The Portland Gale
It is estimated that over 150 vessels were lost, both in the harbors and at sea.
Many were never heard from after sailing. Miles of coastline from Buzzards Bay to Cape Ann were strewn with wreckage. A Boston pilot vessel was smashed against a house in Quincy. The physical appearance of the shoreline was altered by the wind and waves. The snowfall was very deep. Telephone and telegraph lines were down everywhere the storm had hit. Wreckage and bodies from the ill-fated steamer washed ashore along the entire backside of Cape Cod.

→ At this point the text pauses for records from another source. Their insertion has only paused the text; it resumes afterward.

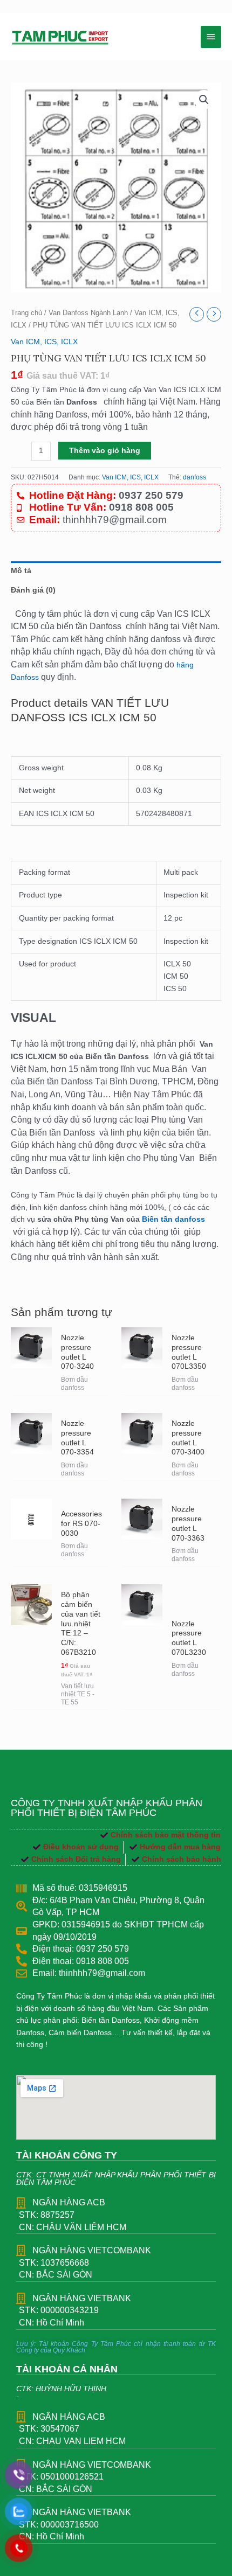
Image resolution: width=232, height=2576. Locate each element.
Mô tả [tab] (21, 571)
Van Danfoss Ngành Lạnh (88, 313)
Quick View (31, 1386)
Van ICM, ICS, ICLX (44, 342)
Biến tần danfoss (173, 1219)
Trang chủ (26, 313)
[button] (204, 99)
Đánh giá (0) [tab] (33, 590)
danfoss (194, 477)
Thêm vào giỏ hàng (104, 451)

The Portland Gale was a storm that struck the coast of New England on November 26 and 27, 1898. The storm formed when two low pressure areas merged off the coast of Virginia and travelled up the coast; at its peak, it produced a storm surge of about ten feet in Cohasset harbor and hurricane-force winds in Nantucket. The storm killed more than 400 persons and sank more than 150 boats and ships. It also changed the course of the North River, separating the Humarock portion of Scituate, Massachusetts, from the rest of Scituate.
On November 26, 1898, the steamship SS Portland left India Wharf in Boston, Massachusetts, for Portland, Maine, on a regularly scheduled run. She never made it to port. None of the 192 passengers and crew survived the massive storm that wreaked havoc on New England's coast — a storm that was later dubbed "the Portland Gale" after the tragic loss of the ship.

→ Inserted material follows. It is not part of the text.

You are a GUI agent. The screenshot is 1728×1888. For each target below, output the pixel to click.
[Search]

For years, controversy reigned as to the location of the ill-fated ship. In the summer of 2002, Stellwagen Bank National Marine Sanctuary, joined by the National Undersea Research Center at the University of Connecticut (UConn), solved the mystery surrounding the Portland's location. Using data from American Underwater Search and Survey, they brought back images from the sea floor that conclusively identified the remains of the steamship Portland.